Bisnis.com, JAKARTA - Indonesian Young Scientist Forum mengatakan penggunaan avigan dan chloroquine untuk pengobatan bagi pasien virus corona Covid-19 harus berhati-hati.
Berry Juliandi, dari Institut Pertanian Bogor, mengatakan penggunaan obat Avigan memang sebaiknya dikombinasikan dengan chloroquine.
Chloroquine berperan penting mencegah masuknya virus ke dalam sel karena mengubah derajat keasaman atau pH, sehingga mencegah proses replikasi virus.

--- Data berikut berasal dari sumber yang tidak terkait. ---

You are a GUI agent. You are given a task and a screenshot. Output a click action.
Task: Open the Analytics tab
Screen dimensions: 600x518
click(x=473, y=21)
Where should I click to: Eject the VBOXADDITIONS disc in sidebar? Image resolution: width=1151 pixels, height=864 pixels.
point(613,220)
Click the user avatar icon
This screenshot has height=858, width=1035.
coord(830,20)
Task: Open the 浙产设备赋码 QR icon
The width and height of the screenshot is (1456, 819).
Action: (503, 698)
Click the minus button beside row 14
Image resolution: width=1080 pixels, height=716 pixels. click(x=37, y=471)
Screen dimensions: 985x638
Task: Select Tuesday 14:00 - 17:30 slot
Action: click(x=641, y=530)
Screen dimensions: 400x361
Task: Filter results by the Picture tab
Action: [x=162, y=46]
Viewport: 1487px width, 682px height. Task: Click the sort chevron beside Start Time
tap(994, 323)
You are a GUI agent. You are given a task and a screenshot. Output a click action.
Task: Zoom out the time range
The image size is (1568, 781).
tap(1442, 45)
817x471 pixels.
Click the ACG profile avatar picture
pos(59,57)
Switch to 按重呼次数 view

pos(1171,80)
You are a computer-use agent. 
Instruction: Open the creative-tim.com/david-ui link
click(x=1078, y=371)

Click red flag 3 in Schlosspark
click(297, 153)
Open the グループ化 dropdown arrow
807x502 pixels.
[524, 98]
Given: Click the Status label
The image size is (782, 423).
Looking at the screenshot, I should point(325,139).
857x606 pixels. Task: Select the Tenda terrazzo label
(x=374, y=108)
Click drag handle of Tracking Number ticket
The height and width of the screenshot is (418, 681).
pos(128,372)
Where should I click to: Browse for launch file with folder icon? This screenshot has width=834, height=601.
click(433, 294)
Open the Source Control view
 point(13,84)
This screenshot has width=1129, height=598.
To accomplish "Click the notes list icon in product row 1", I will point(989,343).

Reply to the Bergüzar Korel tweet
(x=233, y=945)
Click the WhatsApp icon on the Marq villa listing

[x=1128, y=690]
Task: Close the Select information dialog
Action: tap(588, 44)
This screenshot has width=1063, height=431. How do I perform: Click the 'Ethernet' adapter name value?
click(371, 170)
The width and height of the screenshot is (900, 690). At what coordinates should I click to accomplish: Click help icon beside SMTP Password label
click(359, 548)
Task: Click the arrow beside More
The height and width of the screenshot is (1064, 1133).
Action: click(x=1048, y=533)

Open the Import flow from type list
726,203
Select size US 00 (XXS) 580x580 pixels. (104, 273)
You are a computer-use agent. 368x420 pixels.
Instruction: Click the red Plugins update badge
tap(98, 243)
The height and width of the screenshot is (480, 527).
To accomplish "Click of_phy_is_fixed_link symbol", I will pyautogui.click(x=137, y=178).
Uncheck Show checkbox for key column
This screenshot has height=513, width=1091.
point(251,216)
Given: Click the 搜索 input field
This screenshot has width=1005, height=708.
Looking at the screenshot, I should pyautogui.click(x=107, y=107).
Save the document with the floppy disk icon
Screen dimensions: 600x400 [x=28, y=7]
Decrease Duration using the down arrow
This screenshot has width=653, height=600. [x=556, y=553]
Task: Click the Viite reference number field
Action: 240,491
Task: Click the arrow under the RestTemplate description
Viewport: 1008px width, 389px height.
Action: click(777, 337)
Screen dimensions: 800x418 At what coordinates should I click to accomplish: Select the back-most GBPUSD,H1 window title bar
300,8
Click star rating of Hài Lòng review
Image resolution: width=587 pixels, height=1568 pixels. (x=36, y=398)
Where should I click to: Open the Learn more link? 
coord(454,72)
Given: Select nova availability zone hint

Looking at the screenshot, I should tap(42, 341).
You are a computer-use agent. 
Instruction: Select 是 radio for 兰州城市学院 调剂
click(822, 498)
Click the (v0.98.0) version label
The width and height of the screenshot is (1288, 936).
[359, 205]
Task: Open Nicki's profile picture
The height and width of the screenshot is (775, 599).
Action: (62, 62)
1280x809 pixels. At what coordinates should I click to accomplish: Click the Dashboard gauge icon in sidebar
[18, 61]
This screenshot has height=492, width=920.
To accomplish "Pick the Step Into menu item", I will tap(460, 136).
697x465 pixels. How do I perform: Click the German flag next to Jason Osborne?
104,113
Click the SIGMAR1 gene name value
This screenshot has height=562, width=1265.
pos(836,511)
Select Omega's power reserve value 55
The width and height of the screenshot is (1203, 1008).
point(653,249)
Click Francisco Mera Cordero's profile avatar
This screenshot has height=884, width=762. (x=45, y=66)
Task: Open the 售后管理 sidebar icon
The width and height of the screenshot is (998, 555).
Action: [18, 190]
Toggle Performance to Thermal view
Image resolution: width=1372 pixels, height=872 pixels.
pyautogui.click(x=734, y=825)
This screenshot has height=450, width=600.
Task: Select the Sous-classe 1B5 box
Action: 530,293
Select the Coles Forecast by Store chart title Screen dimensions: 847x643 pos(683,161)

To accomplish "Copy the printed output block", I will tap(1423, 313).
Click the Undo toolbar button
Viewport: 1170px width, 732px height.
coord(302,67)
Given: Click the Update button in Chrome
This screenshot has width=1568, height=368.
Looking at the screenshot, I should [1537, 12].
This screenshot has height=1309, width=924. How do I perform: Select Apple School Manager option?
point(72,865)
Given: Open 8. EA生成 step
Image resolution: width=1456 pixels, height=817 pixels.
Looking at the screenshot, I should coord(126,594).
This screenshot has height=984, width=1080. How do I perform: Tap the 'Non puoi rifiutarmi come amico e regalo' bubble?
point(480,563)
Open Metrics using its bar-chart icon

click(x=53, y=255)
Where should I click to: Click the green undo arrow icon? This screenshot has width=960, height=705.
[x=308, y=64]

Sementara, avigan dapat bekerja menghambat RNA-dependent RNA polimerase (RdRp) dari virus.
Dia menjelaskan, walaupun chloroquine sudah digunakan bertahun-tahun untuk antimalaria dan untuk penanganan lupus (penyakit autoimun) dan safety profilenya tidak diragukan, namun kehati-hatian tetap harus dilakukan untuk efek sampingnya pada darah dan pendengaran.
“Walaupun sangat jarang namun fatal seperti munculnya Steven Johson Syndrome yang dapat menyebabkan kematian,” tulis Berry dalam laporannya dikutip Bisnis, Senin (23/3/2020).
Mengingat urgensi pengobatan Covid-19, otoritas China telah melaporkan data awal bahwa chloroquine menunjukkan hasil menjanjikan.
Demikian pula, tim medis dari Marseille Prancis (Gautret et al 2020), juga menerbitkan laporan efektifitas obat Hydroxychloroquine untuk menurunkan jumlah virus Covid-19 pada rongga pernapasan pada 20 pasien Covid-19.
Hal ini sejalan dengan studi di laboratorium chloroquine memang bisa menaikkan pH endosome, sehingga menyulitkan proses internalisasi dan/atau replikasi virus di dalam sel inang.
Namun demikian, meski kedua obat tersebut yang memang sudah diketahui profil dosis, dan kontraindikasinya seperti risiko terhadap Steven Johson Syndrome, otoritas FDA (Badan Pengawas Obat dan Makanan AS) belum menyatakan Chloroquine dan Hydroxychloroquine sebagai obat Covid-19.
“Maka pemberian kedua obat harus diberikan dalam konteks studi klinis, dan setiap pasien yang nantinya akan diberikan obat tersebut wajib dicatat perkembangannya, perbaikan atau perburukan gejala klinis, pemantauan jumlah virus Covid-19 secara harian, dan dimonitor jangka waktu perawatannya.
Dengan demikian dampak pemberian kedua obat dibandingkan terapi standar bisa dijadikan pembelajaran dan pengalaman praktis yang bisa dipublikasikan secara meluas.
Dia menilai, dalam kajian Health Technology Assessment terkait dengan kit diagnostik yang begitu banyak ditawarkan ke Indonesia baik dalam bentuk RT-PCR (penentuan berdasarkan adanya virus) ataupun yang Rapid Test (berbasis antibodi), pemerintah dapat memutuskan test uji yang spesifik dan sensitif selain harganya terjangkau.
Pemerintah juga dipandang perlu meningkatkan kapasitas dan kemampuan pengujian Covid-19 berbasis robotik untuk mengurangi beban tenaga kesehatan atau analis untuk melakukan ekstraksi RNA virus sehingga hasil diagnostik berbasis RT- PCR bisa menjadi lebih cepat tersaji.
Contoh ekstraktor RNA adalah Nextractor NX 48S yang juga digunakan di negara-negara lain untuk mempercepat pengujian.